Within the industry there is a sparse number of unrestricted innovators; movers and shakers who sharpen ideas into tools, build relationships with their peers, gain unwavering momentum, and then spearhead a movement to turn the imaginary into the tangible. And it’s certainly not everyday we get to sit down with one of these go-getters.
Paul Saarinen is one of those people, and a fortuitous turn of events put us next to him at a coffee table for an hour. With an enthusiasm for seemingly everything — from social media to genetics — and a genuinely friendly persona, Paul immediately gives the impression of a guy who loves creating.
Innovator by nature and marketing pioneer by trade, Paul has shared his digital strategy and data analysis prowess with the Minneapolis ad scene for almost 15 years. And then, in July 2012, he founded the company whose name would later grab our attention in a Wired featurette. The company is Miinome (pronounced MEE-nohm), and their focus is your genetic data.

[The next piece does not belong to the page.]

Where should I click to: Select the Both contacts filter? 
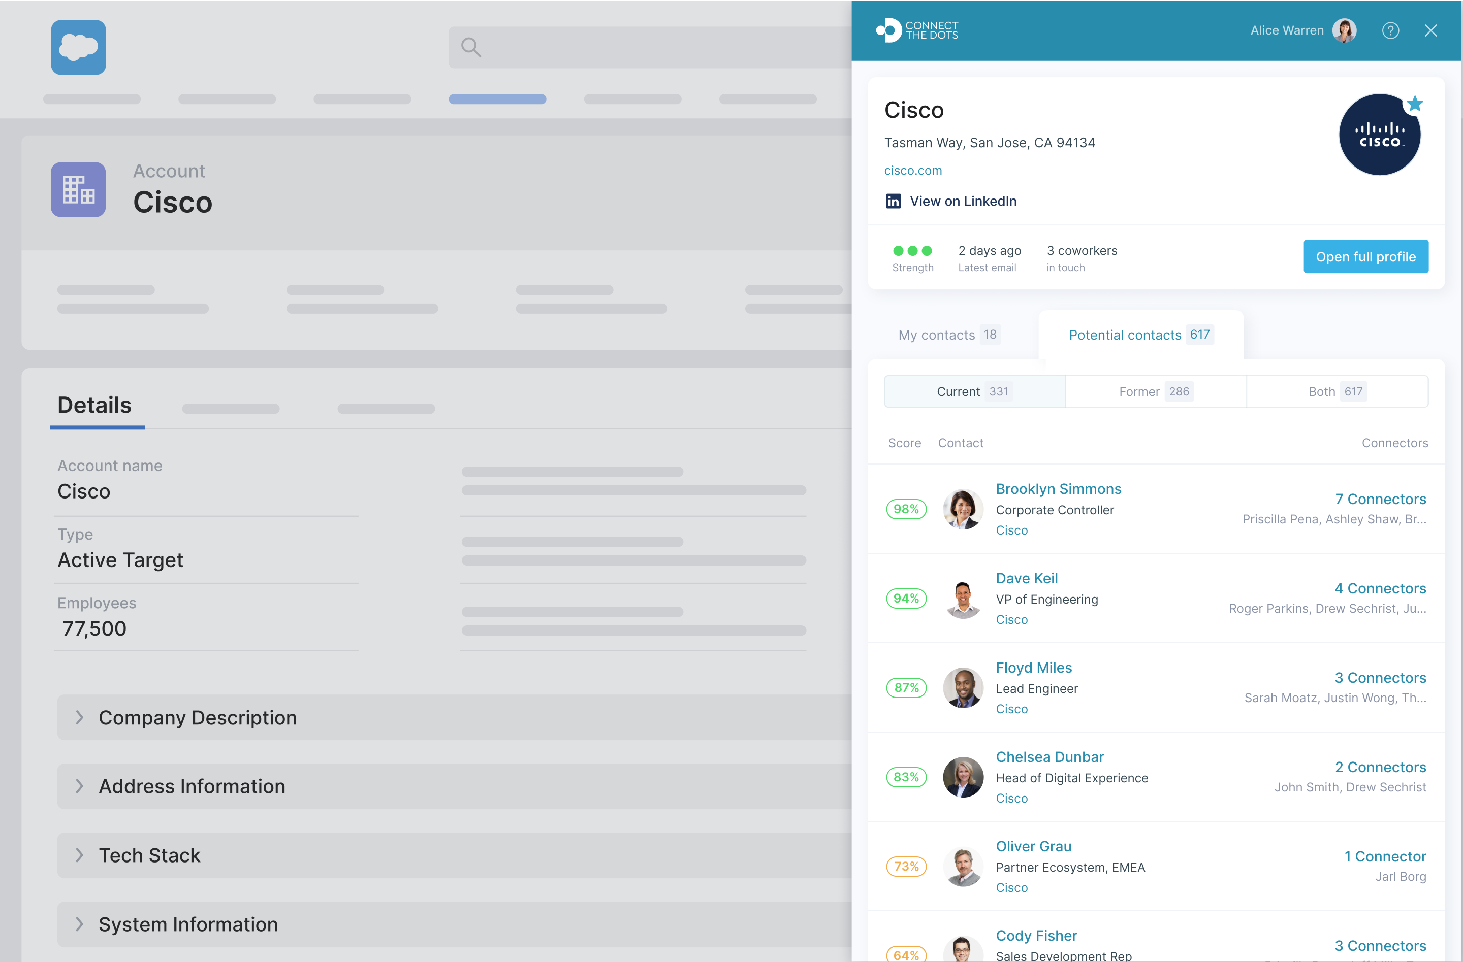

The basic premise? Banking on almost invaluable marketing potential, Miinome will eventually offer a free gene sequencing service to consumers and a promise of its safe storage on a secure platform. Then, the same consumers get to allow or deny the release of their DNA information to research institutions and businesses.
Prior to Miinome, the genetic e-commerce biz revolved around a few companies who, for about a hundred dollars, would send you a plastic tube to spit into which they’d collect, analyze, and then post your results online. Once you have a summary of your heritage, ancestry, or genetic inclination toward a small selection of health problems, you can…err, what can you do?
And that’s where Paul’s innovation came into play. Miinome is breaking ground on two fronts: first, by giving you access to what may be the most personal thing you own (your genome sequence), and second, by giving you a number of applications for it once you have the information. Using the supply and demand model, for example, Miinome can determine the price of each trait, like balding or hypertension. Consequently, the leading thinning hair shampoo or health food outlet will pay that price to Miinome for that specific trait through the platform.
And while being hyper-targeted for an anti-balding shampoo ad may not sound like everyone’s cup of tea, Miinome guarantees that members get to decide what information is made available and for what ends. With a focus on individual information ownership, Miinome is always opt-in and goes to great lengths to protect user data. This is a code that even Miinome’s predecessors didn’t share, as users rarely had a say as to which research projects their DNA was contributed.
In an age where the online presence I’ve poured so many hours into creating is in fact owned primarily by Facebook, Twitter, Google, etc., Paul and Miinome returning to consumers what indelibly belongs to them: genetic identity.
Miinome may turn out to be the most cutting-edge advance in marketing, but it is definitely the icebreaker for the information ownership conversation.